• **Task prompt**
Repeat verbatim the portion of the data that begins with the line containing "Open Options & Supplies" and ends with the line containing "click(1363, 287)", including both of those lines, and omit the pictures from your answer.

• **Exercise materials**
------------------------------------------------------------

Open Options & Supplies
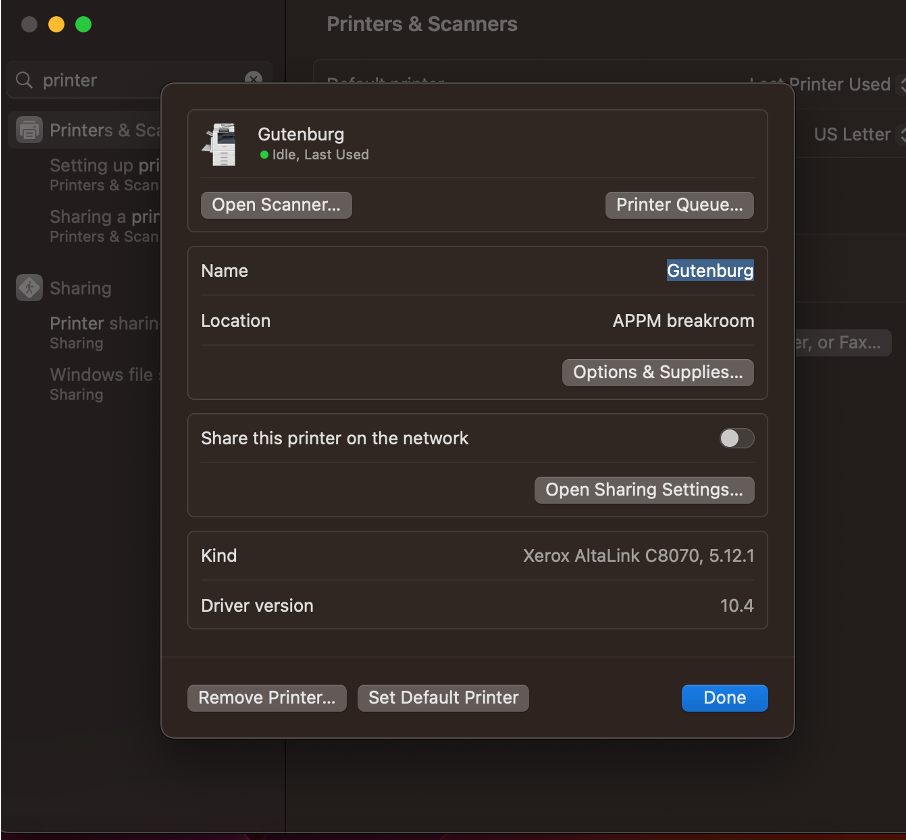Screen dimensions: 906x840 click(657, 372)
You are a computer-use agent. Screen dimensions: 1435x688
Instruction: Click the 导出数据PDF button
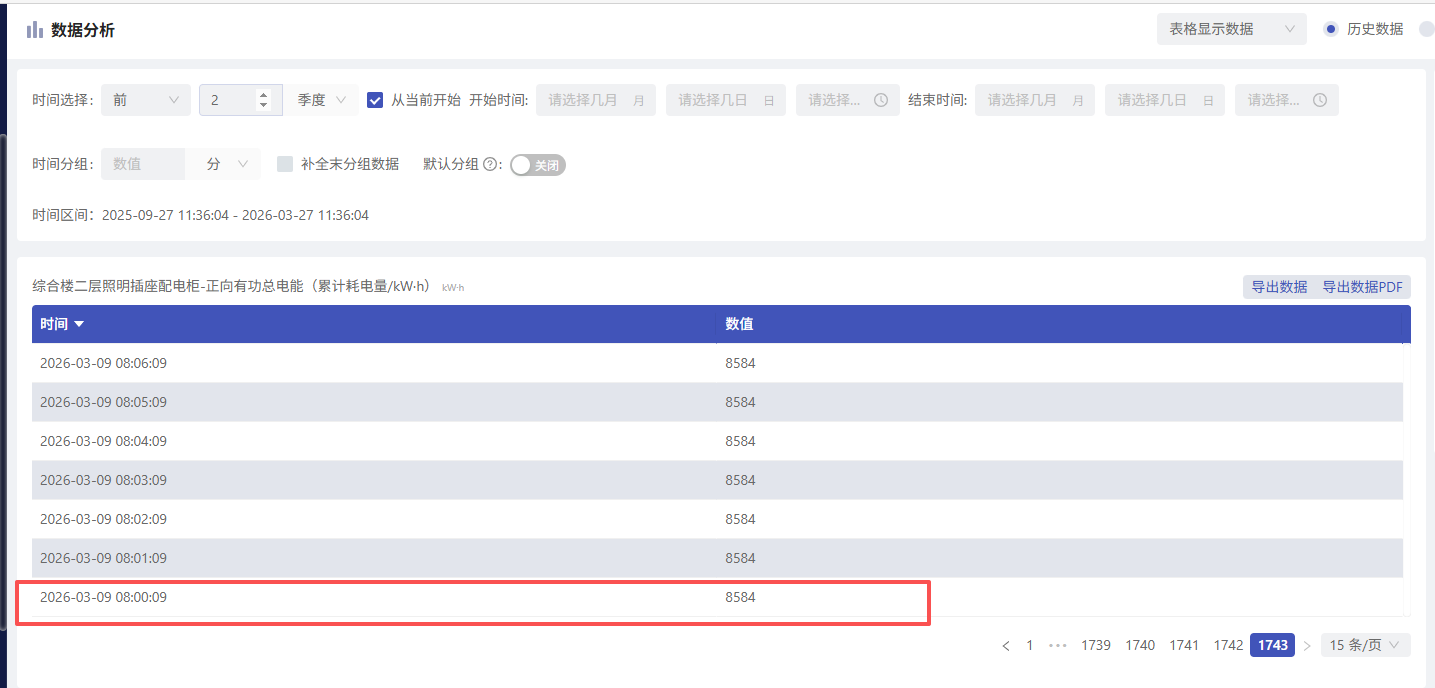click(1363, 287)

------------------------------------------------------------

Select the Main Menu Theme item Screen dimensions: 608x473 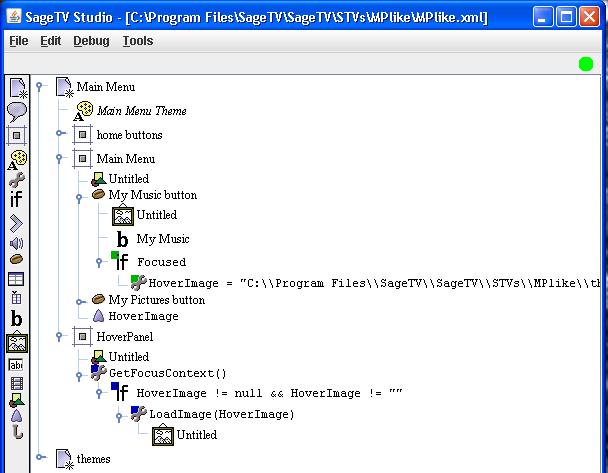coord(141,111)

------------------------------------------------------------

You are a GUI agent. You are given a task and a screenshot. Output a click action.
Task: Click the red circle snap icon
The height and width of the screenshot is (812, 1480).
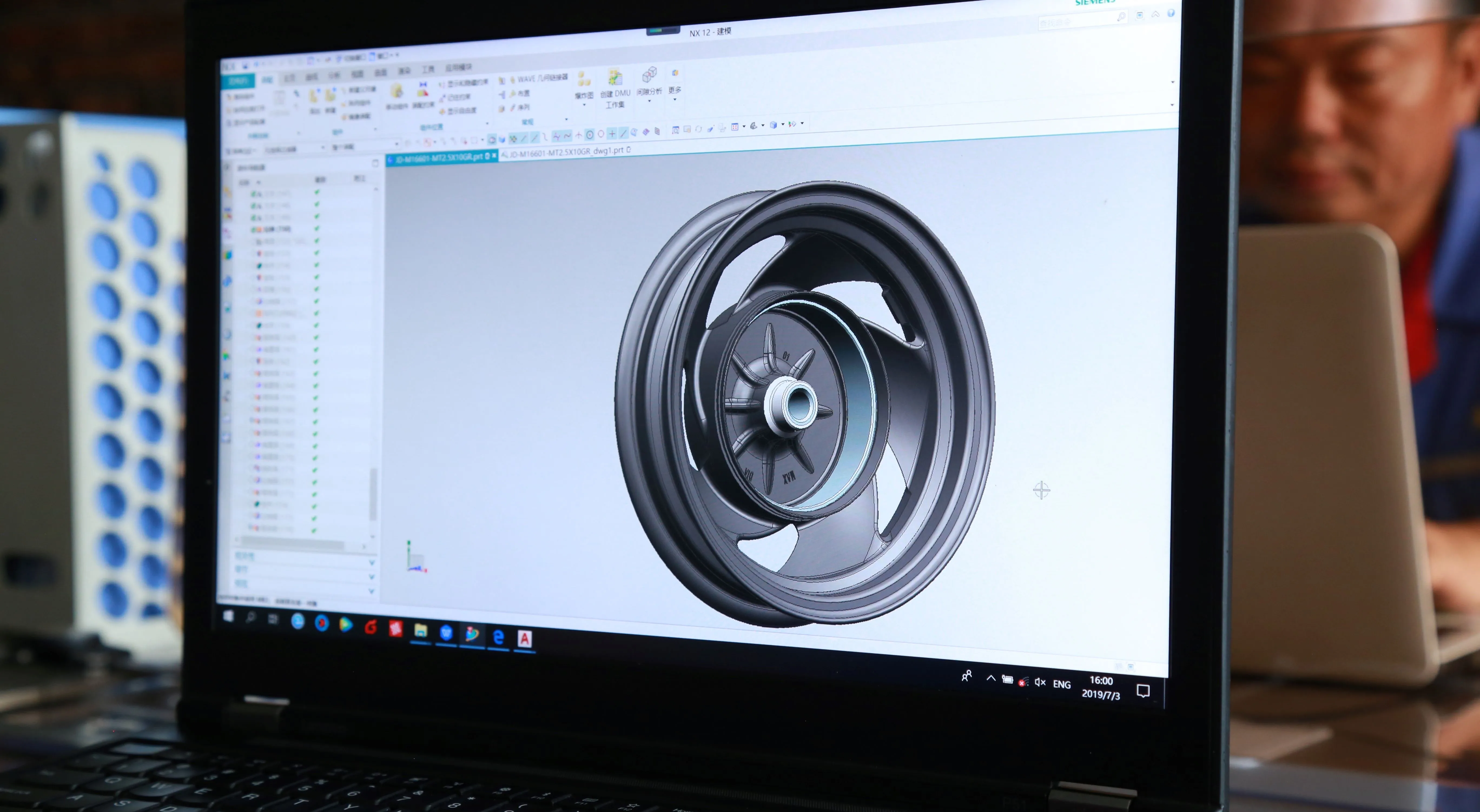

------------------------------------------------------------

• **Final result**
Open Options & Supplies
Screen dimensions: 906x840 click(657, 372)
You are a computer-use agent. Screen dimensions: 1435x688
Instruction: Click the 导出数据PDF button
click(1363, 287)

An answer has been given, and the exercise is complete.